Date: 02 October 1947
Cert: 28500
Place of Death: County: Knott City or
Town: Lackey
Name of Hospital or Institution: Stumbo Mem. Hosp.
Length of stay in hospital or community: (blank)
Usual Residence of Deceased: State: Ky.
County: Floyd
City or Town: Wayland
Full Name: Fieldery MOORE
If Veteran Name War: (blank)
Social Security No.: (blank)
Sex, Color or Race, Marital Status: Male, White, Married
Husband or Wife of: Berly MOORE
Age of husband or wife if alive: 32 years
Birth date of deceased: 26 June 1906
Age: 41 years, 03 months, 06 days
Birthplace: Floyd Co., Ky.
Occupation: Miner (Coal)
Industry or business: (blank)
Father Name: Harrison MOORE
Father Birthplace: Floyd Co., Ky.
Mother Maiden Name: Mandy COLLINS
Mother Birthplace: Floyd Co., Ky.
Informant: Hawk MOORE, Wayland, Ky.
Burial Place: Wayland, Ky.
Date: 03 October 1947
Signature of funeral director: W. J. Ryan, Martin, Ky.
Date received by local registrar: 13 January 1948
Registrar's Signature: Rose B. Craft
Date of Death: 02 October 1947
I hereby certify that I attended deceased from 28 September
1947 to
02 October 1947, that I last saw him alive on 02 October 1947,
and that death occurred on the date stated above at 7:30 a.m.

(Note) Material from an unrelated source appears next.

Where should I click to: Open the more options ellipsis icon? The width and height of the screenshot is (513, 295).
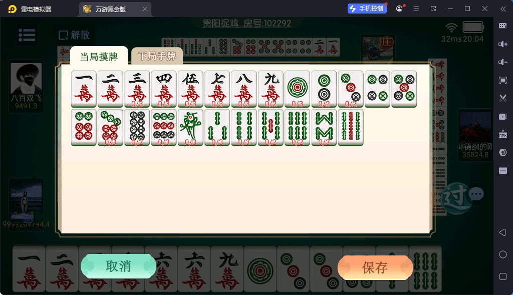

Immediate cause of death: Respiratory failure
Duration: (blank)
Due to: Gunshot wound left chest
Major findings of operations: pneumothorax and hemothorax
Accident, suicide, or homicide: Suicide
Date of occurrence: 28 September 1947
Where did injury occur: at home
While at work: (blank)
Means of injury: Shot gun
Signature & Address: C. M. Aker, M.D., Lackey, Ky.